YOUR OBJECTIVE >> Using "will" as the search string, find the matching lines below and copy them.

DATA FOR REVIEW >>
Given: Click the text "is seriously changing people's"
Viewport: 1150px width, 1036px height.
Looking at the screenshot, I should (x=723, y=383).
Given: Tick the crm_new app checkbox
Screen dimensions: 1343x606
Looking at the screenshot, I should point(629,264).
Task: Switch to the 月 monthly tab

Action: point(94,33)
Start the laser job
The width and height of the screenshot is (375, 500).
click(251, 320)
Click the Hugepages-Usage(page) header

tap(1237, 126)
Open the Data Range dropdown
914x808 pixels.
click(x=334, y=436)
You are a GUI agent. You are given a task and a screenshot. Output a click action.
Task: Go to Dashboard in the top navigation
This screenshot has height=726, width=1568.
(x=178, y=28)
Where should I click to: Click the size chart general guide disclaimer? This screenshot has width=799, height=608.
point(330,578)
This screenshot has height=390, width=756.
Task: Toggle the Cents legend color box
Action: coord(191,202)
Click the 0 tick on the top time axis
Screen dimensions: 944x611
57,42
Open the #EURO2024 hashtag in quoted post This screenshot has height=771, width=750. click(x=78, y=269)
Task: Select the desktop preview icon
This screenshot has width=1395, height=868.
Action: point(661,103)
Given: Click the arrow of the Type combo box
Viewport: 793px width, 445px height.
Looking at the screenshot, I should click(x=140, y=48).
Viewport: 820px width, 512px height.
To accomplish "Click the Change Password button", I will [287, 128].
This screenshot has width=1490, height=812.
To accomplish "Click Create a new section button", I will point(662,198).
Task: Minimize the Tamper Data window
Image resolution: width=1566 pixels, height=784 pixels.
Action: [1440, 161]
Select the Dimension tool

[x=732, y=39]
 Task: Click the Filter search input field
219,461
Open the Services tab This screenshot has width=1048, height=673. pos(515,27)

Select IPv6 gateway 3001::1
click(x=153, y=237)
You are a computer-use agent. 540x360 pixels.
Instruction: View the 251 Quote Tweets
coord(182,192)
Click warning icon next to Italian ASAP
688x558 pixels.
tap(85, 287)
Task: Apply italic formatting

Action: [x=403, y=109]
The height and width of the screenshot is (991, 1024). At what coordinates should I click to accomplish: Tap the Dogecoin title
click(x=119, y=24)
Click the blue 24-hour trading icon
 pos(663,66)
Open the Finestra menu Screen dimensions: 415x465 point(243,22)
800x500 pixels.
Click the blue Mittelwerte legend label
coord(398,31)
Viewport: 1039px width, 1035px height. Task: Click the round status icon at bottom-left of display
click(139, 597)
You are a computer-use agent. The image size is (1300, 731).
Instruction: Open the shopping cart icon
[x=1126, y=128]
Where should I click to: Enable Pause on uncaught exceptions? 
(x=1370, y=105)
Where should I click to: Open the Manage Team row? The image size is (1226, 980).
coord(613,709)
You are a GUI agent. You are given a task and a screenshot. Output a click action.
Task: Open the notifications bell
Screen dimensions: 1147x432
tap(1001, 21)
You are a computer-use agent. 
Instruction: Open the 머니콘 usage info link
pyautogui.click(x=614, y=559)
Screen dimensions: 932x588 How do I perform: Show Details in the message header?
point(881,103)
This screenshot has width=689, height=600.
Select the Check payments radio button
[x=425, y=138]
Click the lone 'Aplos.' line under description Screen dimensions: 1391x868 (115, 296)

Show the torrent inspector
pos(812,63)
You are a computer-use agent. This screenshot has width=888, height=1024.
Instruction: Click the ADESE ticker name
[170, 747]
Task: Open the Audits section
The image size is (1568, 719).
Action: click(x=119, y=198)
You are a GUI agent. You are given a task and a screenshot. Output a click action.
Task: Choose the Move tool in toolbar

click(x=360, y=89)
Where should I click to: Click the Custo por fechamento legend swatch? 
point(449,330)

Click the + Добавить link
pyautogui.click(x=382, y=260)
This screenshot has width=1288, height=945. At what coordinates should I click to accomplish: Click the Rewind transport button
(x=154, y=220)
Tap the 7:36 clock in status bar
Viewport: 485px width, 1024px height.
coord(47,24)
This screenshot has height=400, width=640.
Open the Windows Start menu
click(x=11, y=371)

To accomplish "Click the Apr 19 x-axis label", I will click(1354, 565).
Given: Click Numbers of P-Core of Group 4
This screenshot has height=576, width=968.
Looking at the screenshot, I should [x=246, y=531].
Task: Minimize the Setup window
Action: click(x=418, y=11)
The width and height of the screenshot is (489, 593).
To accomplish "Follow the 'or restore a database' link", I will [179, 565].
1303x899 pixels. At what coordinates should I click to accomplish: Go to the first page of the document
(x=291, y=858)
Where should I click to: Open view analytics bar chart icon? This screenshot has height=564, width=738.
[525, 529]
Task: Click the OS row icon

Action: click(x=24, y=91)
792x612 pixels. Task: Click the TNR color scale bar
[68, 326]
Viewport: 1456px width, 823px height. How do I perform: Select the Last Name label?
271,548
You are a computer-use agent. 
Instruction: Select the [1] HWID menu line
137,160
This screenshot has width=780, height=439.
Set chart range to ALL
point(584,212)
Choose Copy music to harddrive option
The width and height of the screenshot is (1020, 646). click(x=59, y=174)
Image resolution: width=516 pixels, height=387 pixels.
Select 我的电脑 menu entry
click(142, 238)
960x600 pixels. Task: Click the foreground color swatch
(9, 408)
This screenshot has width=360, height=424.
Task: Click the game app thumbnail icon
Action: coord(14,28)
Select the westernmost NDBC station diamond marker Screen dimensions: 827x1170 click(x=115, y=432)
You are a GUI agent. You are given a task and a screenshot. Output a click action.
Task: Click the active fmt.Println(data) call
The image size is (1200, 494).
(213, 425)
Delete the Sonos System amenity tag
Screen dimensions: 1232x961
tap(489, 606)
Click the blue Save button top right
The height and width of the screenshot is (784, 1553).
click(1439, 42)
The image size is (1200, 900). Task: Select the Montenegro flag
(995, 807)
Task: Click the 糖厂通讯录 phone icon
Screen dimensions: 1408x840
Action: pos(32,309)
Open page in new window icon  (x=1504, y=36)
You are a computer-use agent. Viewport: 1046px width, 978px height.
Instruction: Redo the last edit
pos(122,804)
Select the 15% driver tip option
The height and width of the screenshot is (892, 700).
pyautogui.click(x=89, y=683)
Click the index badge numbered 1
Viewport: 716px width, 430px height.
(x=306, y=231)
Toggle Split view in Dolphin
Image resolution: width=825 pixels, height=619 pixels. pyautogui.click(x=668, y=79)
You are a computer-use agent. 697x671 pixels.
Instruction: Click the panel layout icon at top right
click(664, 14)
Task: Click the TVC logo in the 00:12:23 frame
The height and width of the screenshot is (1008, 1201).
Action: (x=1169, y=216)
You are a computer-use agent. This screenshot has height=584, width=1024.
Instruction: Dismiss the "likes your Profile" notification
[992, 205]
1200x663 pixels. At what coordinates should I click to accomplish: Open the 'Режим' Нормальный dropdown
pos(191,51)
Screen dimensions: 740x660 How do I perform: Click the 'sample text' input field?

THE COMPLETED TASK >>
To accomplish "Click the Change Password button", I will [287, 128].
To accomplish "Click Create a new section button", I will point(662,198).
To accomplish "Click the Apr 19 x-axis label", I will click(1354, 565).
To accomplish "Follow the 'or restore a database' link", I will [179, 565].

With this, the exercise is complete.